Some might have considered him a rebel, a boat rocker, a risk taker in Poland during the 1930s.

Samuel Katz considered himself a fighter.

The teenager grew up on a farm near Iwye in modern-day Belarus. The sleepy little town was home to about 3,000 Jews back then, according to yadvashim.org. They were the largest ethnic group in the area, making up 76 percent of the total population.

When the Nazi armies marched east to seize control of Poland, Katz got caught up in the attacks and was captured, according to an account he later gave to reporter Frank Thorn of Inside the Turret in a Jan. 13, 1953, article about him.

While Katz was transported to perform slave labor at the Oszmiana Concentration Camp, the rest of his family evaded capture. He later found out his father, brother and older sister joined the Polish underground while his mother and younger sister hid in a nearby farm.

There Katz stayed for a year. After enduring horrific conditions and starvation, the weak and near-death 16-year-old was ordered onto a cattle car with several other emaciated children and elderly people to be taken to a rest camp, according to Katz.

“We knew we weren’t going to a rest camp,” Katz recalled in the Inside the Turret story. “While the train was speeding north, I mustered all my strength of my sick body and flung open the door. I jumped.”

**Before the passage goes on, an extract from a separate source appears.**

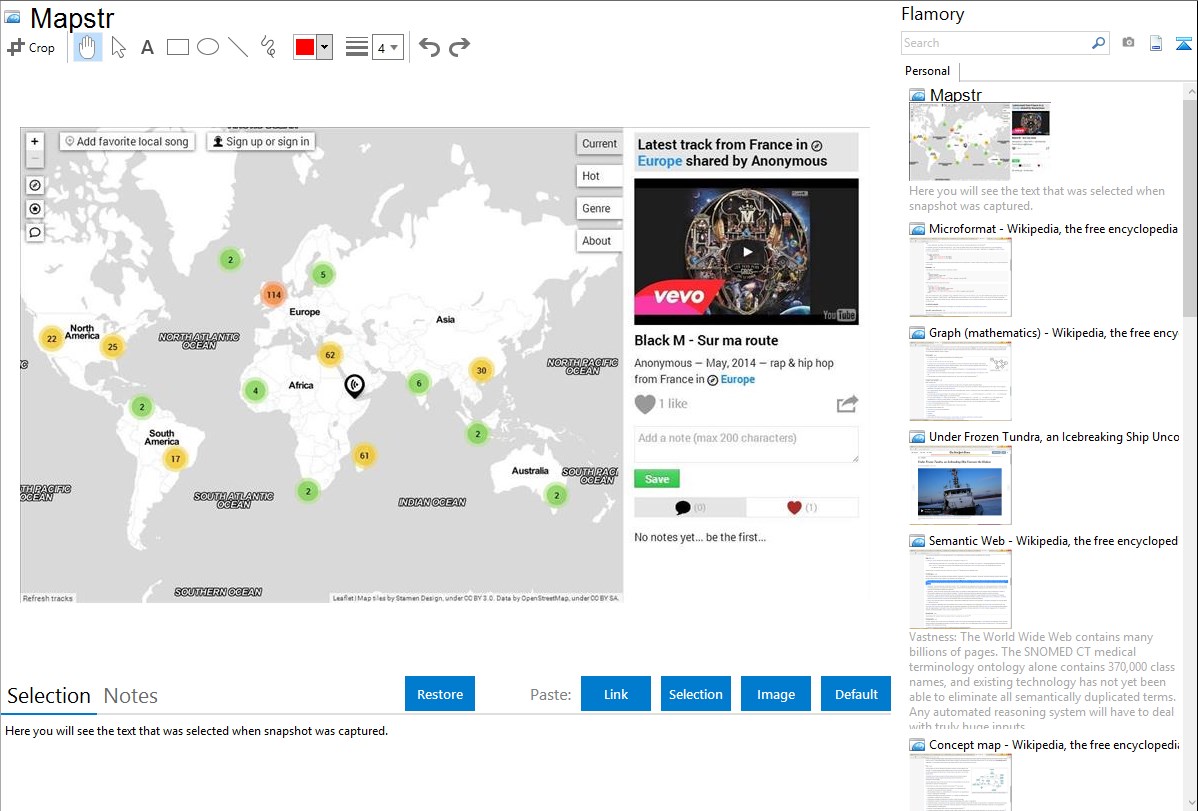Choose the text annotation tool
Viewport: 1198px width, 811px height.
[x=147, y=47]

Determined to live, Katz said that’s when the reality set in of what he had done.

“I remember rolling over and over. I could hear the machine guns from the top of the box cars,” Katz said. “Then I felt the pain in my leg. I crawled into the bushes and watched them come back looking for me.”

The Nazis eventually gave up the search, so Katz hobbled to a farm house, where a woman hid him in a nearby cemetery for the next three months, feeding him enough to keep him alive.

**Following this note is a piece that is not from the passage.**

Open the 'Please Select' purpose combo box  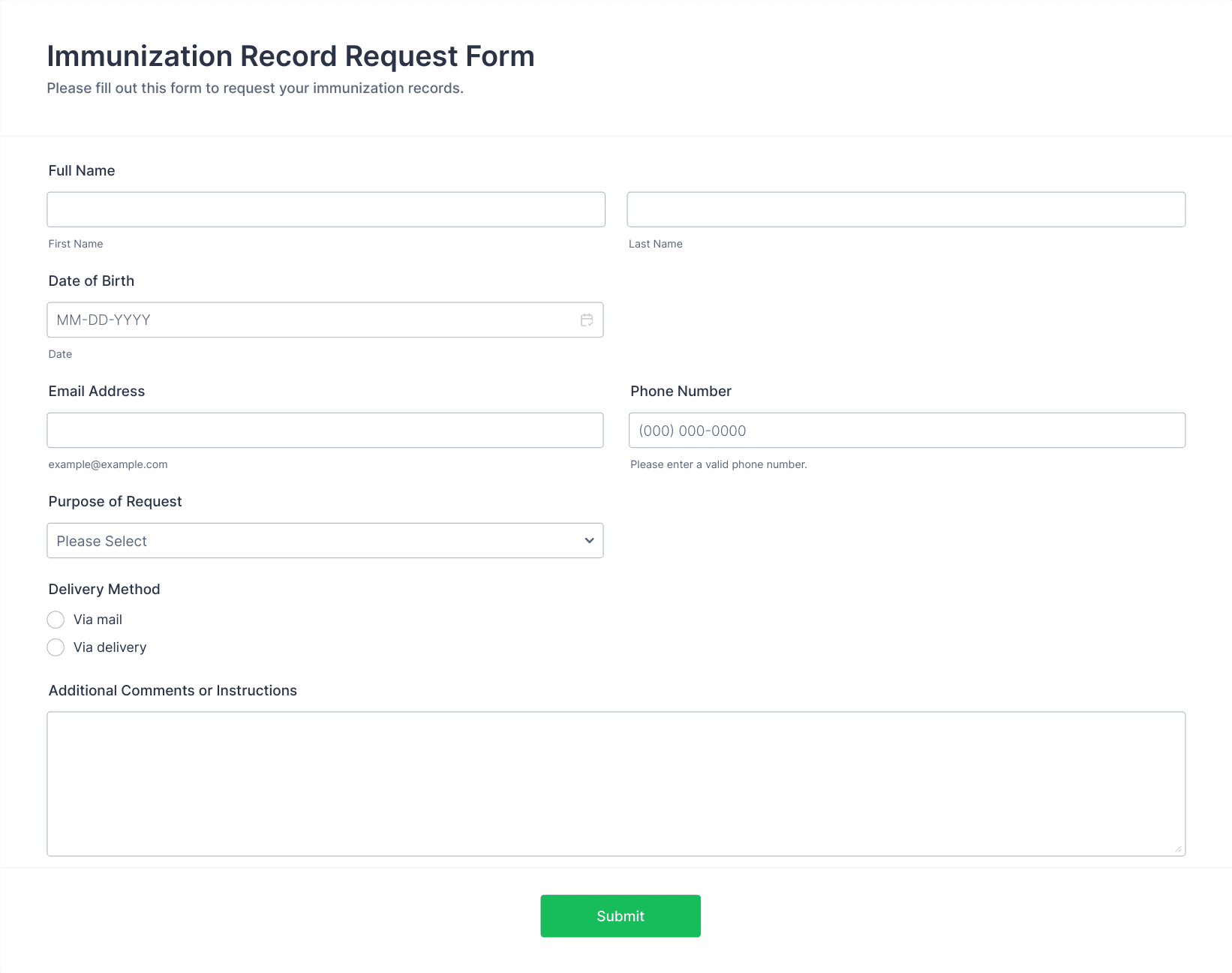[315, 541]
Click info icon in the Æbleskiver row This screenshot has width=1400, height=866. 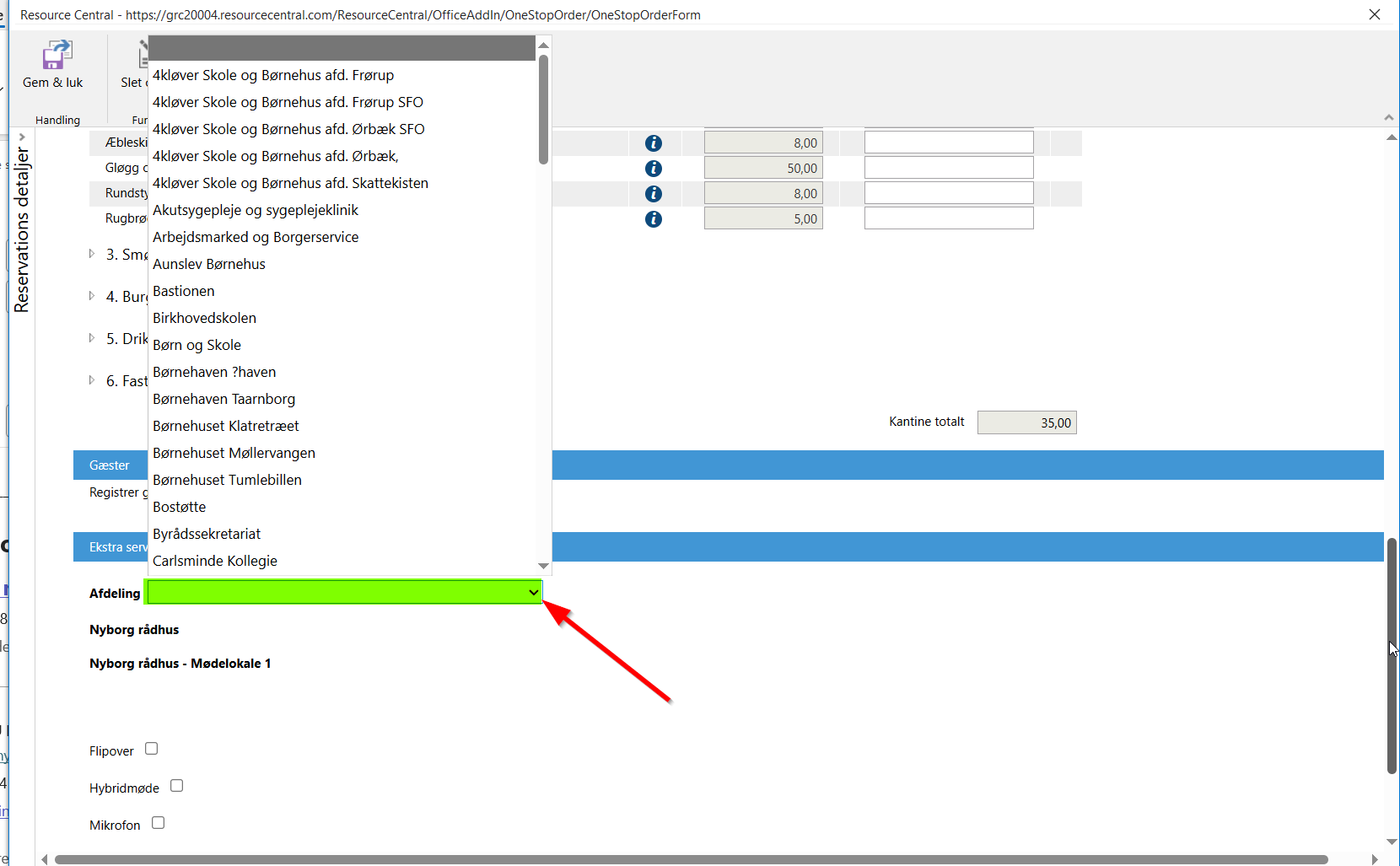click(653, 143)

Katz said though he remained weak from exposure and hunger, he eventually traveled through cold Polish forests with an untreated wound to seek help from the Polish underground. That’s when he reconnected with his father, brother and older sister near Wilno. He also found out his mother and younger sister had been discovered by the Nazis and taken to a concentration camp. The family never heard from them again.

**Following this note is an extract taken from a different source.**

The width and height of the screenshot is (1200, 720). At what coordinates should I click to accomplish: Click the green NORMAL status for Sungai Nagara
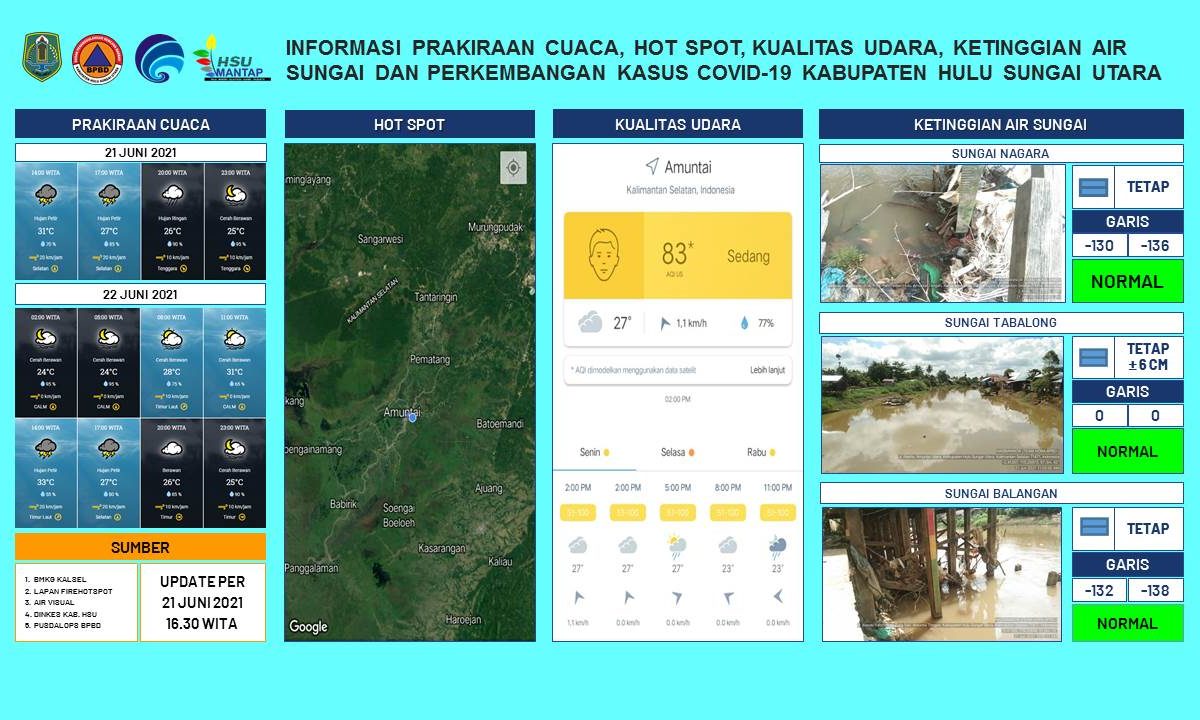pos(1127,281)
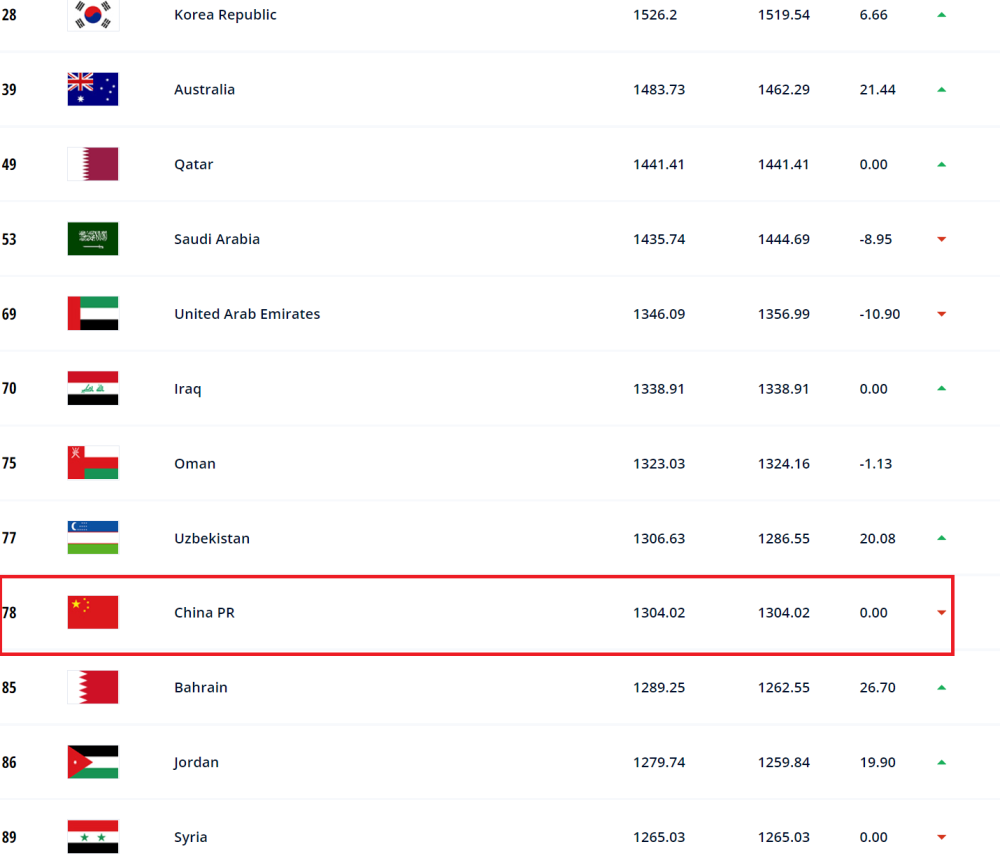The height and width of the screenshot is (863, 1000).
Task: Click the Uzbekistan country name
Action: click(x=212, y=538)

A month later, his father died of typhus. Within the year, his brother was killed fighting the Germans.

Katz joined the underground to fight back. With a rifle nearly as tall as he was, Katz took part in attacking freight and troop trains, blowing up bridges and raiding German-held villages.

After he and his sister were liberated in 1944, the two went back to their hometown and searched for their younger sister and mom. Unsuccessful, they were picked up by the International Refugee Organization and transported in 1947 to the United States.

In 1953, Katz, 24, joined the U.S. Army, armed with an American rifle and the German bullet still lodged near his kneecap. His sister, Sally, had married a man in Detroit. Katz would marry his wife, Sharon, seven years later and live a long, full life.

Katz explained the reason behind his decision to join the Army.

“I’m just one of the many aliens who are happy to be in this country,” Katz said, “and ready to fight for it.”